** Opening Excerpted data block **

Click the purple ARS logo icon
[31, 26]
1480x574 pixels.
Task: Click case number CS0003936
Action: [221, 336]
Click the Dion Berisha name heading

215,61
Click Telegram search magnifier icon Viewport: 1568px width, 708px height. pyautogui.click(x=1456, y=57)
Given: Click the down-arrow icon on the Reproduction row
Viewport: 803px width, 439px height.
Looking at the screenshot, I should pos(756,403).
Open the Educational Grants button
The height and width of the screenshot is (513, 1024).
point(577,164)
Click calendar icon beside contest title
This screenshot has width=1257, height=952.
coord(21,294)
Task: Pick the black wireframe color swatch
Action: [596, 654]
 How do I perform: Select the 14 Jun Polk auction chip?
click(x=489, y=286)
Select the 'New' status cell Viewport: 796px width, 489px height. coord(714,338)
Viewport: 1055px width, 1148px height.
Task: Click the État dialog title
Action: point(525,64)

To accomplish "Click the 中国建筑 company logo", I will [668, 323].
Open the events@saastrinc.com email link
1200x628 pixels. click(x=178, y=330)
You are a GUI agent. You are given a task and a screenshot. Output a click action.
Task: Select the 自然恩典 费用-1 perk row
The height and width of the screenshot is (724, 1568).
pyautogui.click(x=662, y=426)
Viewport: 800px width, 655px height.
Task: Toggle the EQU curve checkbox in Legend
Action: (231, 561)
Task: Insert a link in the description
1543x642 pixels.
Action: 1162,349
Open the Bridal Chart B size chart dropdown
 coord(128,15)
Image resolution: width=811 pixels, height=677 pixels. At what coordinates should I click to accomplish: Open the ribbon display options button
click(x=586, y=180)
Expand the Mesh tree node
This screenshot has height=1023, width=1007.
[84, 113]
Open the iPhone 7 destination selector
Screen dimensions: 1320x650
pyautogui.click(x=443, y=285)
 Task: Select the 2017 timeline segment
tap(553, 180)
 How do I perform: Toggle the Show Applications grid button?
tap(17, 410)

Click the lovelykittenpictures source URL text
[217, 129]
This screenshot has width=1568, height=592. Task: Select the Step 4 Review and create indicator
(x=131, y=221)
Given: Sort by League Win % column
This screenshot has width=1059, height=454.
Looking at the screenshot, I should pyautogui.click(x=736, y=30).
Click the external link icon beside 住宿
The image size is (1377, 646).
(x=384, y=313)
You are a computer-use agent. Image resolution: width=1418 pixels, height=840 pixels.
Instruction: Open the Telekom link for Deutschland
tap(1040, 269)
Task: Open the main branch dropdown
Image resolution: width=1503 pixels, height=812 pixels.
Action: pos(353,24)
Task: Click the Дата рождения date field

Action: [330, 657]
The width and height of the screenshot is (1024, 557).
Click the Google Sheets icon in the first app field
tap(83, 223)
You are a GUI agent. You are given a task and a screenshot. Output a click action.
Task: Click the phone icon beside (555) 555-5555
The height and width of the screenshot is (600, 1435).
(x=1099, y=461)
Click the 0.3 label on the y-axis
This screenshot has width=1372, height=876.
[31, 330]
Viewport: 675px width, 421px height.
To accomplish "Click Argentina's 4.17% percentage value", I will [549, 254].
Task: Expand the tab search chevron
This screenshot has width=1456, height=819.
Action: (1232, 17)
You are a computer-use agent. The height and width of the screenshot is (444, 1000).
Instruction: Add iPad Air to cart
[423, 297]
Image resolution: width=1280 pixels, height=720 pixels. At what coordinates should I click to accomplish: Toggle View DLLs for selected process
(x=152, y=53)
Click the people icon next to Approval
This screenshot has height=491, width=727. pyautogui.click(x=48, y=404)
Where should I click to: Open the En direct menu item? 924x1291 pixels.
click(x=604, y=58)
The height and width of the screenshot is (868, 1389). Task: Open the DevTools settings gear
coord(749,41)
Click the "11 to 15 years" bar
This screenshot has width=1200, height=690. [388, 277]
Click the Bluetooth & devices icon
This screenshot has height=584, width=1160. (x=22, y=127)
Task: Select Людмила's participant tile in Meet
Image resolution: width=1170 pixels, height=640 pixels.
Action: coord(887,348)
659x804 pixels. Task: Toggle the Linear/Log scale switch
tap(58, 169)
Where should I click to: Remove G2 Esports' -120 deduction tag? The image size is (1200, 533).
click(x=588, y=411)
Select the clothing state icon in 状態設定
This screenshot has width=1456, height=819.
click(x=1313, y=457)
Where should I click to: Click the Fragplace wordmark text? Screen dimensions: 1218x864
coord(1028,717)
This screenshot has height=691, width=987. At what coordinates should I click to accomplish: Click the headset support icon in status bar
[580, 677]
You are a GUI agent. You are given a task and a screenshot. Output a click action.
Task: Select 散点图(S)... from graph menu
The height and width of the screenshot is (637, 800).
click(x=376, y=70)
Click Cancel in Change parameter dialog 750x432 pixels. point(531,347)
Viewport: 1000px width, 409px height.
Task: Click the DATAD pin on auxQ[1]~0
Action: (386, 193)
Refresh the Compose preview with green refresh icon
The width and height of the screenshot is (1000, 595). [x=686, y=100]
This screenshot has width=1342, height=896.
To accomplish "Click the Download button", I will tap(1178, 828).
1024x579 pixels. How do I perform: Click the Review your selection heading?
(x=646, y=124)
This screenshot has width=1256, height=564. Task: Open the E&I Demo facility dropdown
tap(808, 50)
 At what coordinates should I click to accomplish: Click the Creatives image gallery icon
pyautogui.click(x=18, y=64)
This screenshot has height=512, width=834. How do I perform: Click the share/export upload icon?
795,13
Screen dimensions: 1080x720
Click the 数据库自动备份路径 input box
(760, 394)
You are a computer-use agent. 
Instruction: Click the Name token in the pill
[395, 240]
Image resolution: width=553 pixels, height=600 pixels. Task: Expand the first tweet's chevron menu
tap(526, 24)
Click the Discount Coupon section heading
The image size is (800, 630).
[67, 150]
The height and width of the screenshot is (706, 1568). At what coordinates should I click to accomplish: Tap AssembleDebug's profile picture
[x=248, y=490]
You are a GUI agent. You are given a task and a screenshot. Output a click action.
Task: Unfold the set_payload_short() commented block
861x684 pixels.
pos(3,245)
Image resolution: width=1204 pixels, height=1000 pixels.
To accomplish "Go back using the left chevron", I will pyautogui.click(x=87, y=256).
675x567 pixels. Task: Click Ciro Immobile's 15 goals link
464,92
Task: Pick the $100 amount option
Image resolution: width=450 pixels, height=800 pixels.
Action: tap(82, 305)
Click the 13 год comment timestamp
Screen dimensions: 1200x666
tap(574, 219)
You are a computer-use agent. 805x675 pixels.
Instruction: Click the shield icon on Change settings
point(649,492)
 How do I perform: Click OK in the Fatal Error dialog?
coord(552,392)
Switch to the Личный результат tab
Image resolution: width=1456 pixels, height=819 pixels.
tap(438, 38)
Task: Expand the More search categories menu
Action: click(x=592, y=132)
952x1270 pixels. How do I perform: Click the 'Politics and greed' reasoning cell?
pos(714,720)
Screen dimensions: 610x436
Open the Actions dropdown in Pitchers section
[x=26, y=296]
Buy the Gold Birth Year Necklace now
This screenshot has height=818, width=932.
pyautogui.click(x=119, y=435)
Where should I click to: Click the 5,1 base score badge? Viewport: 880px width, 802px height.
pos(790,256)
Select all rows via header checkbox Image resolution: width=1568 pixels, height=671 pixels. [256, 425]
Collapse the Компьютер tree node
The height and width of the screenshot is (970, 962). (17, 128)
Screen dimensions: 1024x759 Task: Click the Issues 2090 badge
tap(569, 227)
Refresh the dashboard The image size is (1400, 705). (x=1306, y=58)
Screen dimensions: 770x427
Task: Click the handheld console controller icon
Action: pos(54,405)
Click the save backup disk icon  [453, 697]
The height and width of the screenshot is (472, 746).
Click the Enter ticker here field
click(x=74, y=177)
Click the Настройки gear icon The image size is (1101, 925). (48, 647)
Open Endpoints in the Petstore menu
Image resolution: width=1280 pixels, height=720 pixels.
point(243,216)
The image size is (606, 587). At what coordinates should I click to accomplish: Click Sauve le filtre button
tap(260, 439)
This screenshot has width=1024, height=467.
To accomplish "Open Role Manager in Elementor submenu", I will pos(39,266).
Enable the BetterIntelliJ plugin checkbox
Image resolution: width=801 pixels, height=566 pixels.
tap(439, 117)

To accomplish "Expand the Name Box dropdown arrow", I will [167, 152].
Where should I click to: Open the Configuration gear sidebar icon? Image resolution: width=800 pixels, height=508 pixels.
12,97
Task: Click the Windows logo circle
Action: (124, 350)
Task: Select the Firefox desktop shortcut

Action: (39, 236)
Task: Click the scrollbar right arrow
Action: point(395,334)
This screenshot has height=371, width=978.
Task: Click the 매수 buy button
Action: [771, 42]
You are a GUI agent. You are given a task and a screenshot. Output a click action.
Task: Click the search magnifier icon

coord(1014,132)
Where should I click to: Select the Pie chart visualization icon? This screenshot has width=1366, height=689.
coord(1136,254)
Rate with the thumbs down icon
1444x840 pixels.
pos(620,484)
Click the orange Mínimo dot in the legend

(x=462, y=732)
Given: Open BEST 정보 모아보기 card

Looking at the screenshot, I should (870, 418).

** Closing Excerpted data block **

### [Description of the task]
Starting at the first line of the data above, please restate word for word every line up to and including the one that holds "Open the Educational Grants button", and add nothing else.

### [Expected answer]
Click the purple ARS logo icon
[31, 26]
1480x574 pixels.
Task: Click case number CS0003936
Action: [221, 336]
Click the Dion Berisha name heading

215,61
Click Telegram search magnifier icon Viewport: 1568px width, 708px height. pyautogui.click(x=1456, y=57)
Given: Click the down-arrow icon on the Reproduction row
Viewport: 803px width, 439px height.
Looking at the screenshot, I should pos(756,403).
Open the Educational Grants button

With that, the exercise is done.